It is the story of a novel dramatized with very little
labour or pretension; yet there are passages of high poetical
spirit, and of inimitable quaintness of humour, which are
undoubtedly Shakespeare's, and there is throughout the conduct of
the fable a careless grace and felicity which marks it for his. One
of the editors (we believe, Mr. Pope) remarks in a marginal note to
the TWO GENTLEMEN OF VERONA: 'It is observable (I know not for what
cause) that the style of this comedy is less figurative, and more
natural and unaffected than the greater part of this author's,
though supposed to be one of the first he wrote.' Yet so little does
the editor appear to have made up his mind upon this subject, that
we find the following note to the very next (the second) scene.

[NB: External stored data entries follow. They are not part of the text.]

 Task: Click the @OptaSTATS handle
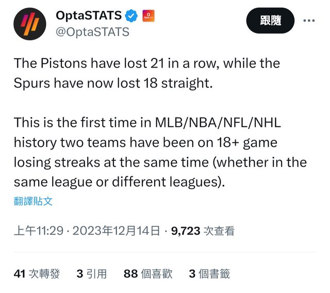92,32
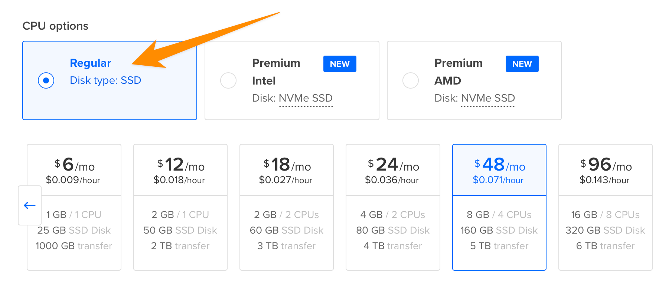Screen dimensions: 672x287
Task: Pick the $18/mo 2 GB plan
Action: 287,171
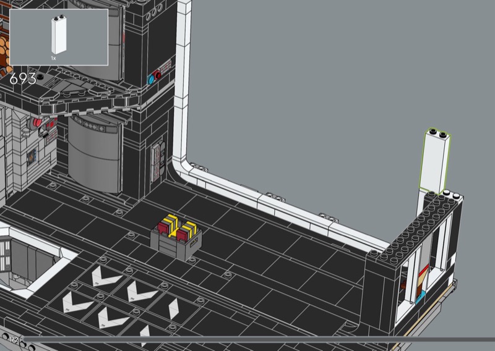Click the progress bar along the bottom
Viewport: 495px width, 351px height.
click(x=248, y=339)
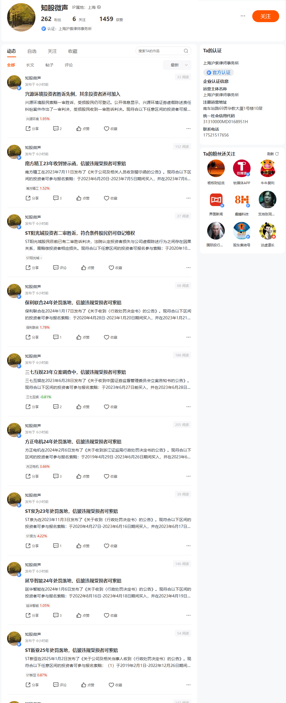Open comments on the 南方精工 post

(x=57, y=198)
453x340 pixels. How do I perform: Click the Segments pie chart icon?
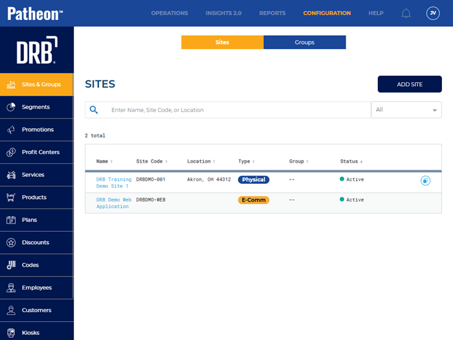[x=11, y=107]
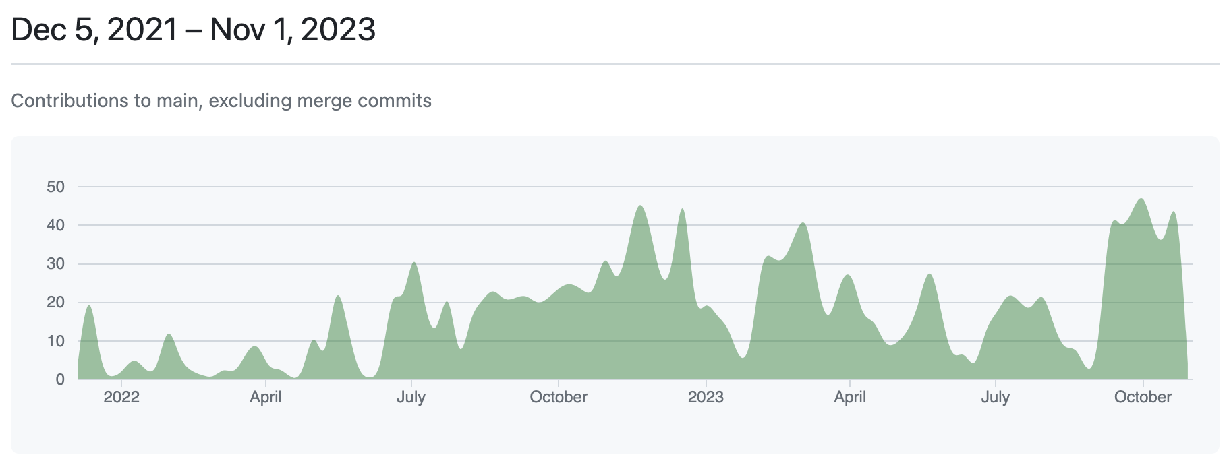Image resolution: width=1229 pixels, height=465 pixels.
Task: Select the 50 label on the y-axis
Action: pyautogui.click(x=55, y=187)
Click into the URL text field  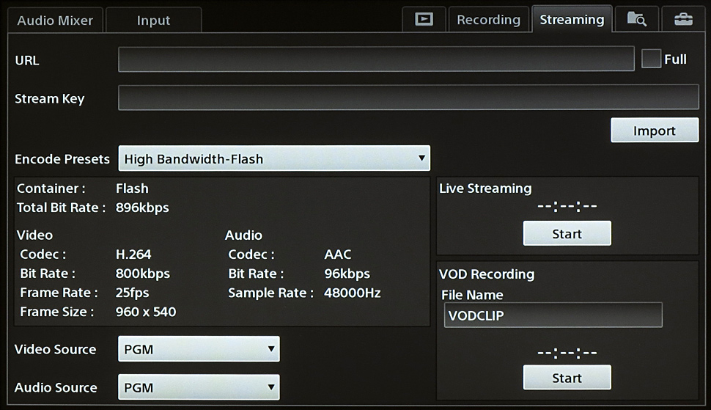(376, 59)
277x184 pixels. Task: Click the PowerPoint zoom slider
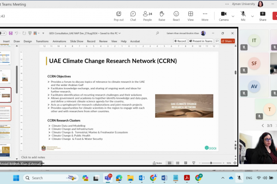coord(210,163)
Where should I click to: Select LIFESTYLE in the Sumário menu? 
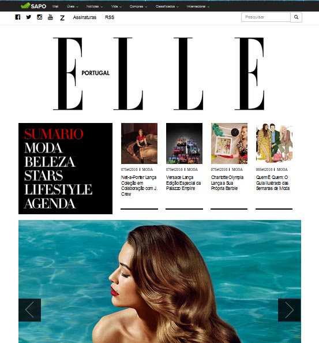tap(58, 189)
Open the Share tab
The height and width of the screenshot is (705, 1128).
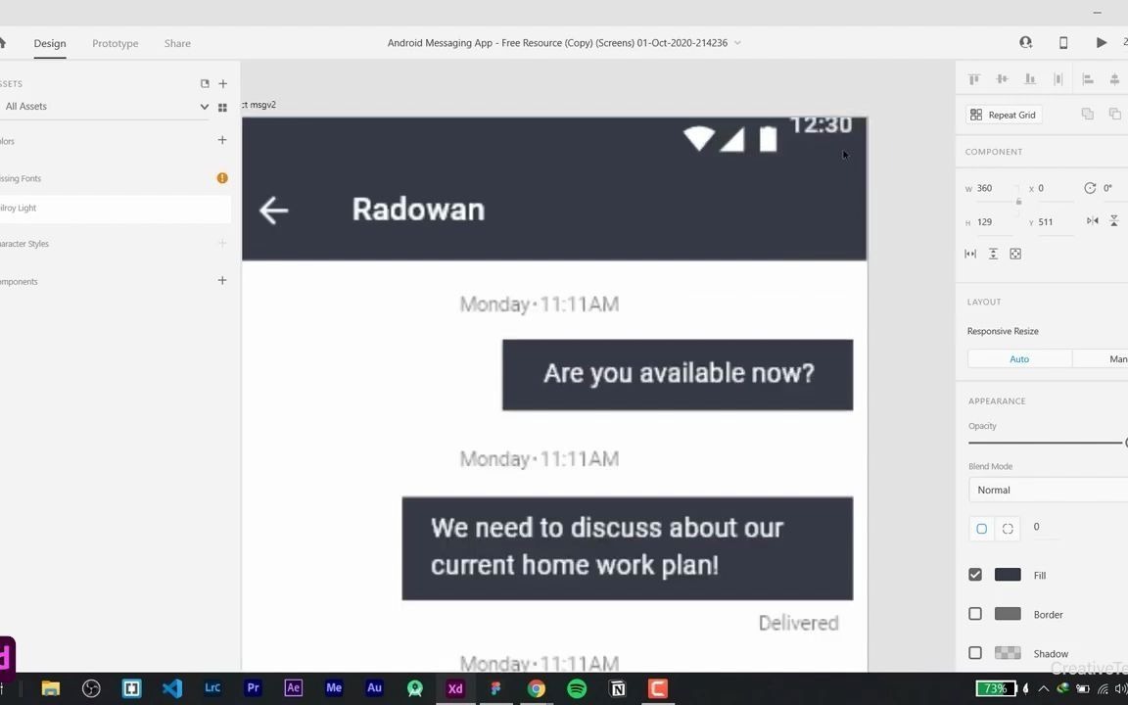(177, 43)
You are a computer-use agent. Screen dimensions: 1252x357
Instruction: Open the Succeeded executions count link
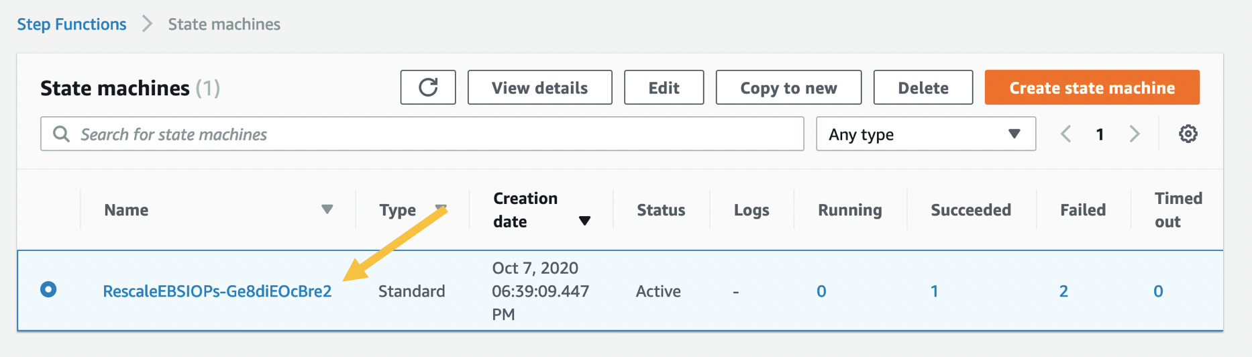coord(934,291)
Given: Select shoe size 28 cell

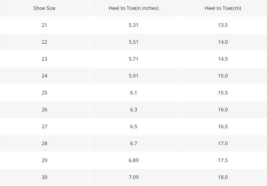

'This whole scene, like many others in these plays (some of which I
believe were written by Shakespeare, and others interpolated by the
players) is composed of the lowest and most trifling conceits, to be
accounted for only by the gross taste of the age he lived in: Populo
ut placerent. I wish I had authority to leave them out, but I have
done all I could, set a mark of reprobation upon them, throughout
this edition.' It is strange that our fastidious critic should fall
so soon from praising to reprobating. The style of the familiar
parts of this comedy is indeed made up of conceits--low they may be
for what we know, but then they are not poor, but rich ones.